%%

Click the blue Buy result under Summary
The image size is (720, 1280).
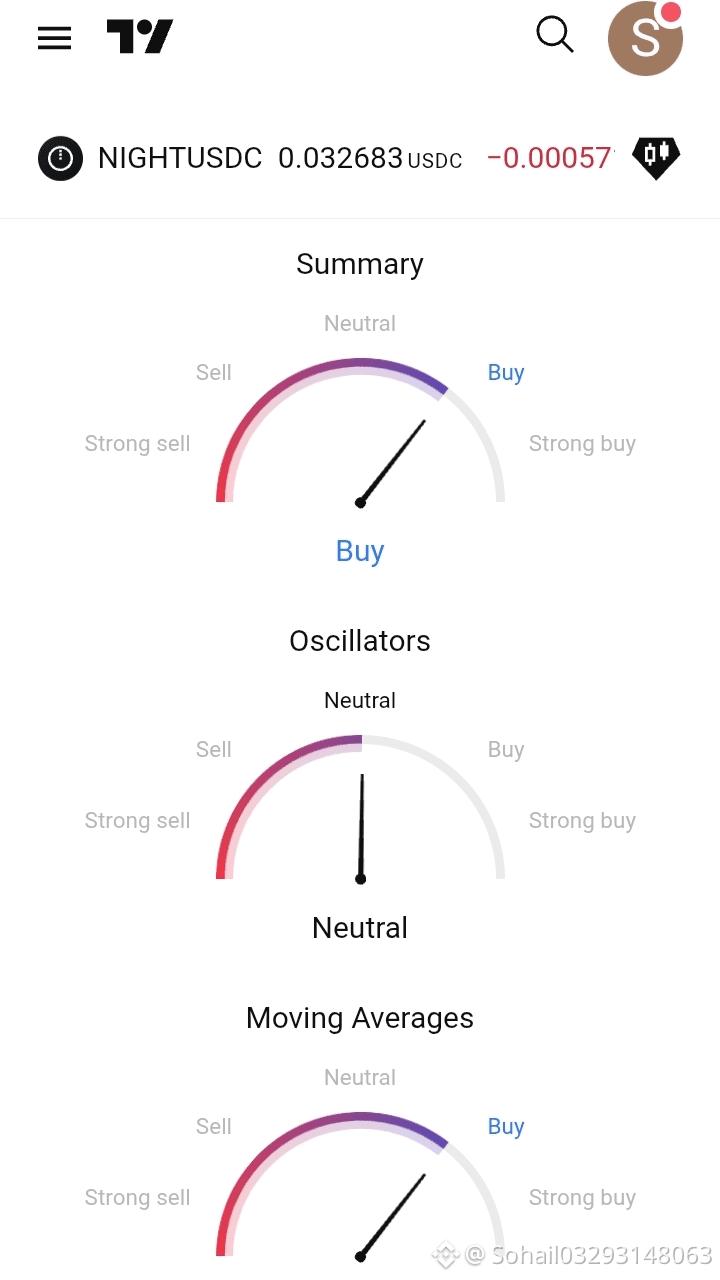(x=360, y=551)
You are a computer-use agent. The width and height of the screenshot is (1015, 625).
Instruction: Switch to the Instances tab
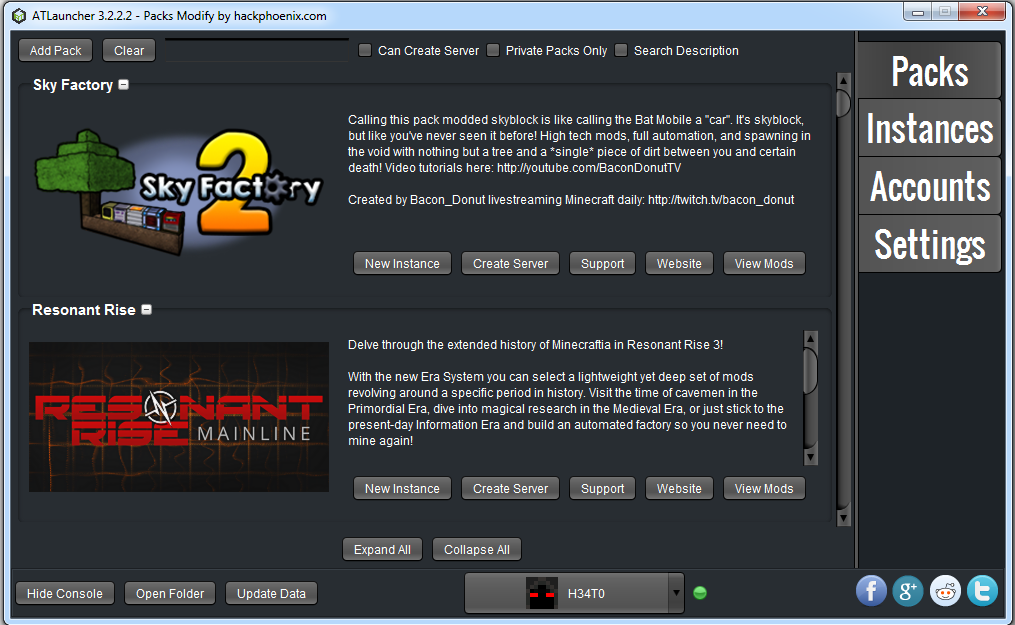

%%

## THE TASK
Could you restate every record above word for word, leaving the pictures out?

## EXERCISE SOLUTION
Click the blue Buy result under Summary
The image size is (720, 1280).
(x=360, y=551)
You are a computer-use agent. The width and height of the screenshot is (1015, 625).
Instruction: Switch to the Instances tab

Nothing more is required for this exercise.